This work addresses the limitation of existing feed-forward 3D Gaussian splatting methods, which entangle geometry with transient appearance factors such as lighting and weather, thereby hindering relighting and appearance transfer. To overcome this, we propose SpectralSplat—the first approach within a feed-forward Gaussian splatting framework to explicitly disentangle geometry from appearance. Our method employs a shared MLP to generate an appearance-invariant base color field and introduces an adaptive field modulated by a global appearance embedding. Leveraging physics-guided intrinsic decomposition and diffusion models, we synthesize paired training data and adopt a hybrid relighting strategy for joint optimization. SpectralSplat achieves temporally consistent re-rendering across time and environmental conditions while enabling controllable appearance editing, all without compromising reconstruction fidelity.

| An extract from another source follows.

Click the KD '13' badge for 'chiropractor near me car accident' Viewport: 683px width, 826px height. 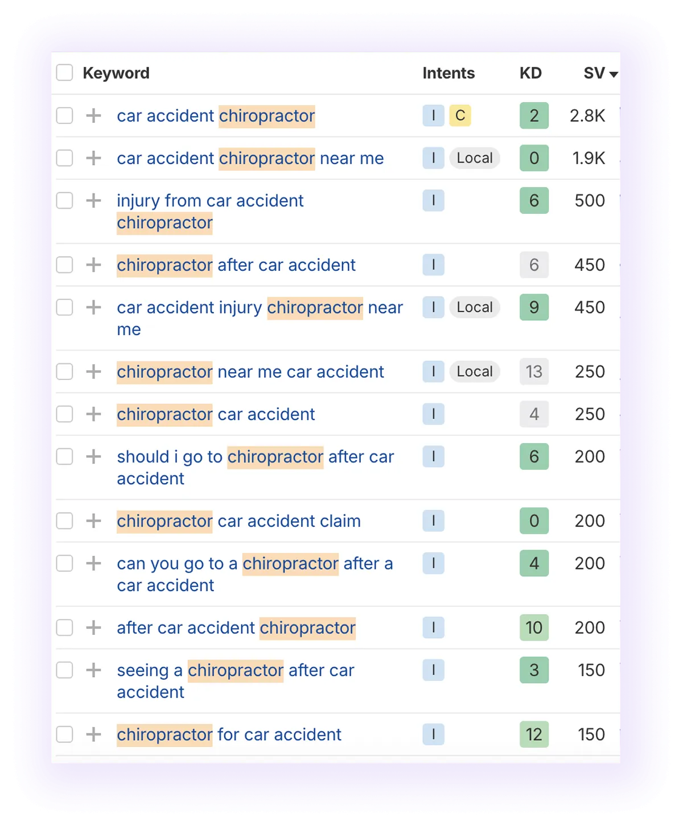(x=534, y=371)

Feed-forward 3D Gaussian Splatting methods have achieved impressive reconstruction quality for autonomous driving scenes, yet they entangle scene geometry with transient appearance properties such as lighting, weather, and time of day. This coupling prevents relighting, appearance transfer, and consistent rendering across multi-traversal data captured under varying environmental conditions. We present SpectralSplat, a method that disentangles appearance from geometry within a feed-forward Gaussian Splatting framework. Our key insight is to factor color prediction into an appearance-agnostic base stream and and appearance-conditioned adapted stream, both produced by a shared MLP conditioned on a global appearance embedding derived from DINOv2 features. To enforce disentanglement, we train with paired observations generated by a hybrid relighting pipeline that combines physics-based intrinsic decomposition with diffusion based generative refinement, and supervise with complementary consistency, reconstruction, cross-appearance, and base color losses. We further introduce an appearance-adaptable temporal history that stores appearance-agnostic features, enabling accumulated Gaussians to be re-rendered under arbitrary target appearances. Experiments demonstrate that SpectralSplat preserves the reconstruction quality of the underlying backbone while enabling controllable appearance transfer and temporally consistent relighting across driving sequences.